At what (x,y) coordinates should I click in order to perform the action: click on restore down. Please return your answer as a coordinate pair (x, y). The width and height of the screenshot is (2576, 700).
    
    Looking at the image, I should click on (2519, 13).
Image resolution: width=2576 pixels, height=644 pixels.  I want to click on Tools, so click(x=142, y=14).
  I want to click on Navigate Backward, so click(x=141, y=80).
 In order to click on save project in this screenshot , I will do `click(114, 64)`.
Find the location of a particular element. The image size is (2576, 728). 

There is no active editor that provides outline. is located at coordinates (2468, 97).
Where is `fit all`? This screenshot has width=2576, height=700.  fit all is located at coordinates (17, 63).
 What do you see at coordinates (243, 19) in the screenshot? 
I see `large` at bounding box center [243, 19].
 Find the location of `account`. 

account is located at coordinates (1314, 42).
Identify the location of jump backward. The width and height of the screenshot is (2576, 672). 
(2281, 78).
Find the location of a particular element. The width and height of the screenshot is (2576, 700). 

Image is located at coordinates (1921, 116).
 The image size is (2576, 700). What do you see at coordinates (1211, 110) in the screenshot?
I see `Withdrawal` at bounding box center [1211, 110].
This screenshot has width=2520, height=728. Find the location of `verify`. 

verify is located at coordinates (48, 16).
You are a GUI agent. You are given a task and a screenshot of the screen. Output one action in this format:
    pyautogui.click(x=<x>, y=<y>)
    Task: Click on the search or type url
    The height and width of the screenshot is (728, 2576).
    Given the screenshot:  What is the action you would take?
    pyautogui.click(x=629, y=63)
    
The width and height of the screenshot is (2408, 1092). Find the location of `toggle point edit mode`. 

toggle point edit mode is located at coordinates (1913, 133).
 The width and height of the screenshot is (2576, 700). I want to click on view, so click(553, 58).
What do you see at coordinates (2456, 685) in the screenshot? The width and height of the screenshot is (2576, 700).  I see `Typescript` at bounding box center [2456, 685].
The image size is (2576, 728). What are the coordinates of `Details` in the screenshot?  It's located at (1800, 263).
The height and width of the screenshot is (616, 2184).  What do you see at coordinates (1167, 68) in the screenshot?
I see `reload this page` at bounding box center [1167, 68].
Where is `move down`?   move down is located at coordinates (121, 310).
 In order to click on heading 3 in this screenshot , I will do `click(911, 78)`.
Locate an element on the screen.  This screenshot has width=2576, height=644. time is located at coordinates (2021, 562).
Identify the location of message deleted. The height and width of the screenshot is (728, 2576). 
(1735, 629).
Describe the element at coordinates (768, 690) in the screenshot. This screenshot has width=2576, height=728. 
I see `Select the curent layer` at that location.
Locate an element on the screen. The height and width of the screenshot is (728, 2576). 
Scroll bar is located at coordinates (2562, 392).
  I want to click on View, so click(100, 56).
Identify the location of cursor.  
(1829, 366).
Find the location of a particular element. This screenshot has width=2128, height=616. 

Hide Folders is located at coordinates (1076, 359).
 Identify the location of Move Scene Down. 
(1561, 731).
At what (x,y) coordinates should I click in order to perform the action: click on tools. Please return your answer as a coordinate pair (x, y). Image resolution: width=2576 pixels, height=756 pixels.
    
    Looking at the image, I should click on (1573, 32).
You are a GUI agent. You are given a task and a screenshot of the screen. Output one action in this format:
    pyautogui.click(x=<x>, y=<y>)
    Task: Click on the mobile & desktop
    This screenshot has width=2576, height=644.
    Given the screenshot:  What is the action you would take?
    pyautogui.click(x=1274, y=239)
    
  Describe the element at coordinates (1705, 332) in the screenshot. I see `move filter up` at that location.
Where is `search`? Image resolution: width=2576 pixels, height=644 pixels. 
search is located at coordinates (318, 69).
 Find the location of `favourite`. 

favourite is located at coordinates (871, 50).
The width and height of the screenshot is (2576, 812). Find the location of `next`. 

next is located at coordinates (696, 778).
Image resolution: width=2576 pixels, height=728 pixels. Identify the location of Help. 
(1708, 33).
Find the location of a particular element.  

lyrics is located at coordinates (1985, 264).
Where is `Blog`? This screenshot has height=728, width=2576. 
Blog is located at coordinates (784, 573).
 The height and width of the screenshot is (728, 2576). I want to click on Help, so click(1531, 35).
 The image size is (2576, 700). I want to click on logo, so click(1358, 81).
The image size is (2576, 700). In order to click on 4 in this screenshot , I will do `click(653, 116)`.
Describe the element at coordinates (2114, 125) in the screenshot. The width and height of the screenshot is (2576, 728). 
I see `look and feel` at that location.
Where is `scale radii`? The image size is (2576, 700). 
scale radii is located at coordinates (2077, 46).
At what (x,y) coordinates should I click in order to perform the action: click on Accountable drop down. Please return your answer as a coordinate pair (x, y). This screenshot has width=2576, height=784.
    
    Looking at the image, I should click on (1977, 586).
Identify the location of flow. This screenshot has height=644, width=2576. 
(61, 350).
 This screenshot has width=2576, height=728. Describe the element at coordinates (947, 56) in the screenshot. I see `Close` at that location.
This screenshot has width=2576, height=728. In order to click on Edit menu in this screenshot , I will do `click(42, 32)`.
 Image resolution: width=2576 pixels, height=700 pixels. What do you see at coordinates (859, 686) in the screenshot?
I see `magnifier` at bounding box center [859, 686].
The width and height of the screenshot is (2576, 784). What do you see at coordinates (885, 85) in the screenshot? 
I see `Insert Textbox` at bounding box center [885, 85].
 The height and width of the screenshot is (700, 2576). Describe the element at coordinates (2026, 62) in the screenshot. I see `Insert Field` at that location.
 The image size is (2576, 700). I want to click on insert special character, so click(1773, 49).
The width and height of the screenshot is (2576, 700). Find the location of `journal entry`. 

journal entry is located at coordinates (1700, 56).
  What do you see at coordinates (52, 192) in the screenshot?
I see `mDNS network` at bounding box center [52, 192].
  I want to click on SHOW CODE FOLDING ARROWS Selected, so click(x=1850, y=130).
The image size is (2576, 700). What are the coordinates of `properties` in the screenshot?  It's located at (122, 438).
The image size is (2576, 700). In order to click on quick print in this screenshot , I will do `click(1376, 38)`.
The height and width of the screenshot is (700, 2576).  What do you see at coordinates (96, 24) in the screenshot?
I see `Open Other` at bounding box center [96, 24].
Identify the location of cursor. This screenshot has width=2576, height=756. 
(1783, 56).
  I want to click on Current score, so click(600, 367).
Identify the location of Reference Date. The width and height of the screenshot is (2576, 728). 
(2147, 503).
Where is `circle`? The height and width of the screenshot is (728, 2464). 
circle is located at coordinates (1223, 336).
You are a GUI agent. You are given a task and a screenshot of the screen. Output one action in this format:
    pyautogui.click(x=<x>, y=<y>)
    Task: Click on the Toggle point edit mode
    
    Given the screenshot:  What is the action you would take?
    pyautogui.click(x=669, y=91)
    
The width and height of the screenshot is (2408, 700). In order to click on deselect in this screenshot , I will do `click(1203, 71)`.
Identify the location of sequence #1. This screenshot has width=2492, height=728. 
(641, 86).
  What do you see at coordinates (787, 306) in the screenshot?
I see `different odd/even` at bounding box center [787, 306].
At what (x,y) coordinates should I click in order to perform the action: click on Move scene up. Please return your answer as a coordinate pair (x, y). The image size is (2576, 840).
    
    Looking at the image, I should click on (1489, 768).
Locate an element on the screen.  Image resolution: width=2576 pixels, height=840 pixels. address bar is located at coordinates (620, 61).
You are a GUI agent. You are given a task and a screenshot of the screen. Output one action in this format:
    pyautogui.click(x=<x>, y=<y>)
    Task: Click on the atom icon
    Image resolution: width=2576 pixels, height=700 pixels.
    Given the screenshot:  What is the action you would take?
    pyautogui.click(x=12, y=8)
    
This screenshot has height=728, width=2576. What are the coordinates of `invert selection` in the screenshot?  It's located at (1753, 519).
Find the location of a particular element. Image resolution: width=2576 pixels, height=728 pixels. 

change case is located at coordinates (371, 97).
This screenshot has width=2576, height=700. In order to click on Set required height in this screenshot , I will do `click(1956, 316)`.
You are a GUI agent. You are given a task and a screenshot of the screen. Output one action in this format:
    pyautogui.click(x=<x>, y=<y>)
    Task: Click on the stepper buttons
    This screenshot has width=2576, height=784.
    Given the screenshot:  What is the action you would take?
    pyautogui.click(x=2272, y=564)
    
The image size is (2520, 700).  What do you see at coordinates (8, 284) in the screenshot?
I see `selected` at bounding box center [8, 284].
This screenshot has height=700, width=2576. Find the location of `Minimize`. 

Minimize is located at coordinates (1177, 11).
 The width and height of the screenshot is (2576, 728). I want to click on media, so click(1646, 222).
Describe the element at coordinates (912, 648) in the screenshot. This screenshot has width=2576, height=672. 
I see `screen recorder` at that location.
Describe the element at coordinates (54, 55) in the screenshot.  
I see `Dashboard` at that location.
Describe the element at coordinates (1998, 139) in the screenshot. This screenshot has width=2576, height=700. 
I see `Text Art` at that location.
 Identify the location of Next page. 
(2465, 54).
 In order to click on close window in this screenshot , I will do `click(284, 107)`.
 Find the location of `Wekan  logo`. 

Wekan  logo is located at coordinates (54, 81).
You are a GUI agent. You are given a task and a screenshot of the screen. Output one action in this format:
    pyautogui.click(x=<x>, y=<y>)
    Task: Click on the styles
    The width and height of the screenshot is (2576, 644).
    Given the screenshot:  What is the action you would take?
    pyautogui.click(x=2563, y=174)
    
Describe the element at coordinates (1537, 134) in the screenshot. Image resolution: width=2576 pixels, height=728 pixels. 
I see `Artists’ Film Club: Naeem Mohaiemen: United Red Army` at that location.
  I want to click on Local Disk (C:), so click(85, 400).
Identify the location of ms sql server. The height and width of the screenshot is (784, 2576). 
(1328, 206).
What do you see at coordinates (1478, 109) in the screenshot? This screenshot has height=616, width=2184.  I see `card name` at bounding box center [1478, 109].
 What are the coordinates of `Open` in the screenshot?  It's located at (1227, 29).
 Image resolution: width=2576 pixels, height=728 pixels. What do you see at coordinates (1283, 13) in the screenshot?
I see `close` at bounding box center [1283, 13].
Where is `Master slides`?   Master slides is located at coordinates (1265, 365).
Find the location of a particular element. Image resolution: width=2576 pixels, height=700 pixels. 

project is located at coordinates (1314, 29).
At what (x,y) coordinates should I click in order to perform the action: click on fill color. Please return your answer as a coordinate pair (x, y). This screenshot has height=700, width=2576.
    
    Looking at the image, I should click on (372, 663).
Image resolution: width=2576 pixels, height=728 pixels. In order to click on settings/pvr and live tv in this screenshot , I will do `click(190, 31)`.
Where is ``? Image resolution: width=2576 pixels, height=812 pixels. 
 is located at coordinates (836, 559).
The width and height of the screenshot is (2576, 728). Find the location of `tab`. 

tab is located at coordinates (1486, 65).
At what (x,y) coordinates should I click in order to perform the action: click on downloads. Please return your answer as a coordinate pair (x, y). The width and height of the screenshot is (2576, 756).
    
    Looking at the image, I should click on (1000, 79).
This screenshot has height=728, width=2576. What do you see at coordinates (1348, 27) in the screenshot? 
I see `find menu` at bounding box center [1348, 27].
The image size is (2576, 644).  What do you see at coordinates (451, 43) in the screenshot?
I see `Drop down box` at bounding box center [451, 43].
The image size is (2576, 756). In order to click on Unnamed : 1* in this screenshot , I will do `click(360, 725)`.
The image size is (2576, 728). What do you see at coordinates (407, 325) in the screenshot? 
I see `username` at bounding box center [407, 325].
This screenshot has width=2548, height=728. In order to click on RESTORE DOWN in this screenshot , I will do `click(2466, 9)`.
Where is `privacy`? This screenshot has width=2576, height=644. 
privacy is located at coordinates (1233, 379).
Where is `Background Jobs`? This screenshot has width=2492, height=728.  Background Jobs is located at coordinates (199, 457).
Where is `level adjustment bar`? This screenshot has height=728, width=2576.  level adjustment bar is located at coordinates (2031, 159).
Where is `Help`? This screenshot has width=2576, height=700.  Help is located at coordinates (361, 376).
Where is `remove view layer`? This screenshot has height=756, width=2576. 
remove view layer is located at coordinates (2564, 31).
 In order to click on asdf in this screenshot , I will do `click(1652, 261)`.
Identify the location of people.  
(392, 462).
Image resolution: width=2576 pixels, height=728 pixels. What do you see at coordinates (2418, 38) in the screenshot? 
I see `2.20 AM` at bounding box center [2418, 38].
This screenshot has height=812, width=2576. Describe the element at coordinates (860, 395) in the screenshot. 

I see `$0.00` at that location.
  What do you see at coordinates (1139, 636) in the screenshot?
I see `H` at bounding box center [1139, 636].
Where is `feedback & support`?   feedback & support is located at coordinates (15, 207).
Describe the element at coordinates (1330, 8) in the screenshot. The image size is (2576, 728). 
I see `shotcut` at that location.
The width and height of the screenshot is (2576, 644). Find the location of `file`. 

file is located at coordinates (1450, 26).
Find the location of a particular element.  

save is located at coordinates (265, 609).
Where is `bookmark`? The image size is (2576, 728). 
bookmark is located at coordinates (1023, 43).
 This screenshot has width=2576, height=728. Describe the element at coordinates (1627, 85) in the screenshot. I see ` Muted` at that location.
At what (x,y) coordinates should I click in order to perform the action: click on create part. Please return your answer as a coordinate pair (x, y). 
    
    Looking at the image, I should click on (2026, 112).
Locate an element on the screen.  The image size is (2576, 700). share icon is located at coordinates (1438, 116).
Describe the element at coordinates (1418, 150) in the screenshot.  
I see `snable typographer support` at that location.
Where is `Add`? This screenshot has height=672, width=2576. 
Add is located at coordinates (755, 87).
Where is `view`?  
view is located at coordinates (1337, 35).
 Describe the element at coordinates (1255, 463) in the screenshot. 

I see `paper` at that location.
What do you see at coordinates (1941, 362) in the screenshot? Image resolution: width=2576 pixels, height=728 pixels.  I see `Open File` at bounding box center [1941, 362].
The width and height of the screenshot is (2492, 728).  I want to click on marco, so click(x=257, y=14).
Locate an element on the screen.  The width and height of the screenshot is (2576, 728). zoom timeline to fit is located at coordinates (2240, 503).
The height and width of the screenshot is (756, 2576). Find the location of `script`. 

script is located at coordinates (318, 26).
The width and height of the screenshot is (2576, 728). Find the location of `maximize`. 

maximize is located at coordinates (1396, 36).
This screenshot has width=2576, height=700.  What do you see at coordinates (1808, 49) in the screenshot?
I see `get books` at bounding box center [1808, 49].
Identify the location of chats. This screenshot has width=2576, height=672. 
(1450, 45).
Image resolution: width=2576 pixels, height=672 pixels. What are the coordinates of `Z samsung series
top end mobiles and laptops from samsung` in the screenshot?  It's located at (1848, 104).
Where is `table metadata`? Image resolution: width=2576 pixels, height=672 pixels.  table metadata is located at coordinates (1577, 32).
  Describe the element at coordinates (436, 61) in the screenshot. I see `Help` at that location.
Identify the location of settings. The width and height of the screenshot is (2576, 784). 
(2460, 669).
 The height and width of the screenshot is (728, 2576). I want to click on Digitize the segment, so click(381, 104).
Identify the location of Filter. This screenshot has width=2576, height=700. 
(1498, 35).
# # # # #
* Wat te doen *
Wijzig de records, beginnend bij de regel met "This screenshot has height=728, width=2576. What do" en eindigend bij de regel met "This screenshot has width=2548, height=728.", door "image size" overal te vervangen door "screenshot size" en de rest ongewijzigd te laten. Geef alleen deze regels terug.

* Uitwerking *
This screenshot has height=728, width=2576. What do you see at coordinates (1348, 27) in the screenshot? 
I see `find menu` at bounding box center [1348, 27].
The screenshot size is (2576, 644).  What do you see at coordinates (451, 43) in the screenshot?
I see `Drop down box` at bounding box center [451, 43].
The screenshot size is (2576, 756). In order to click on Unnamed : 1* in this screenshot , I will do `click(360, 725)`.
The screenshot size is (2576, 728). What do you see at coordinates (407, 325) in the screenshot? 
I see `username` at bounding box center [407, 325].
This screenshot has width=2548, height=728. In order to click on RESTORE DOWN in this screenshot , I will do `click(2466, 9)`.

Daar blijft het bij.